= Independent Moslem League =

Political party in Eritrea

The Independent Moslem League, sometimes referred to as the Independent Moslem League of Massawa, was a political party in Eritrea. It was formed through a split in the Moslem League, founded by Moslem League members from the central and eastern provinces of Eritrea. Mohammed Omer Cadi was the president of the party.

==Formation==

IML was initially a constituent of the Independence Bloc. However, the IML began to see the Bloc as dominated by Italian interests, and by 1949 it had broken away from it. The IML was the first of various Independence Bloc factions to desert the Bloc.

==Political activities==

At the time of the split from the Moslem League, the IML held negotiations with representatives of the Ethiopian government. The Ethiopians offered the IML assurances that if Eritrea enter into union with Ethiopia, Islamic traditions would be respected and schools would teach in Arabic language alongside Amharic. After receiving these assurances the IML opted for support of a union between Eritrea and Ethiopia, fearing that an independent Eritrean state could be dominated by Italian settlers. In areas like Keren and around Massawa, the IML was able to mobilize significant sectors in support of the unionist cause.

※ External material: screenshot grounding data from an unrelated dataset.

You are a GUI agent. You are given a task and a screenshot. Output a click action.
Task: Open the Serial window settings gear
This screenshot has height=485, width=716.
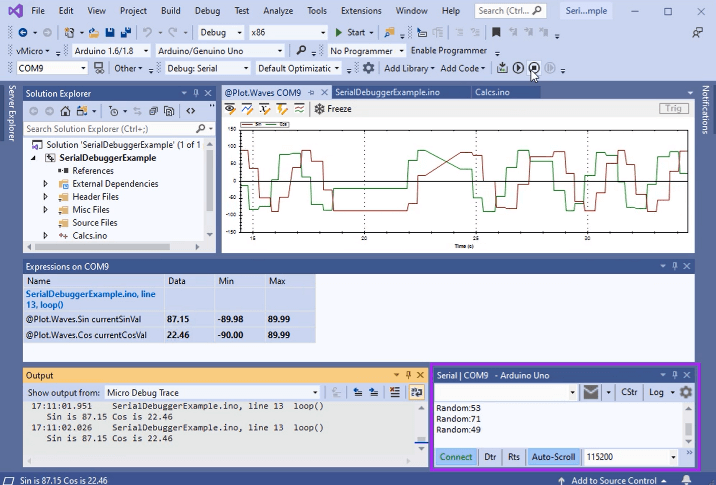(685, 393)
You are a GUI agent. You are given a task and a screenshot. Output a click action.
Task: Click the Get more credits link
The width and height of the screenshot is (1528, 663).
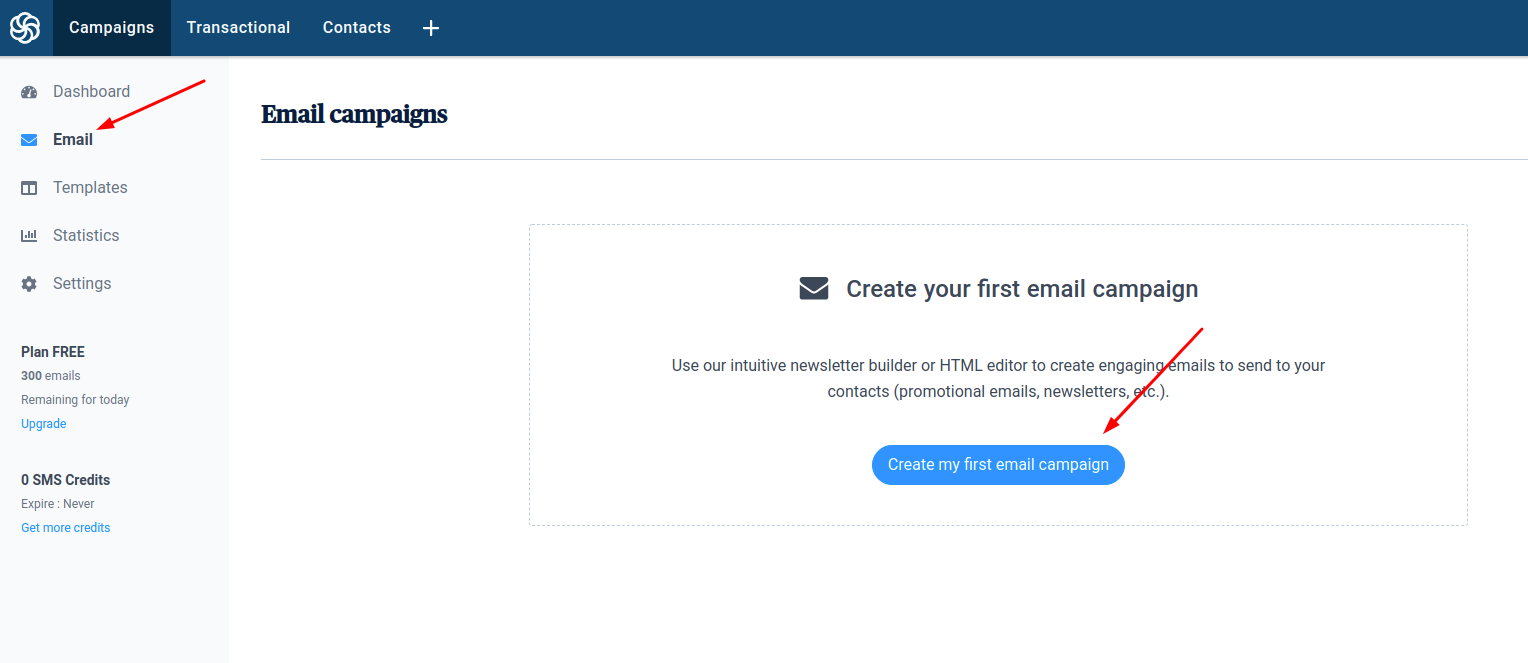coord(66,528)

In mid-October 1953, the IML, Moslem League and the National Party sent a joint telegram to the United Nations. The telegram was significant as it marked the beginning of protests against Tedla Bairu's cabinet. Furthermore, it was notable that, for the first time in the telegram the Muslim political parties argued in favour of rights for the Muslim population on the basis of their religious identity.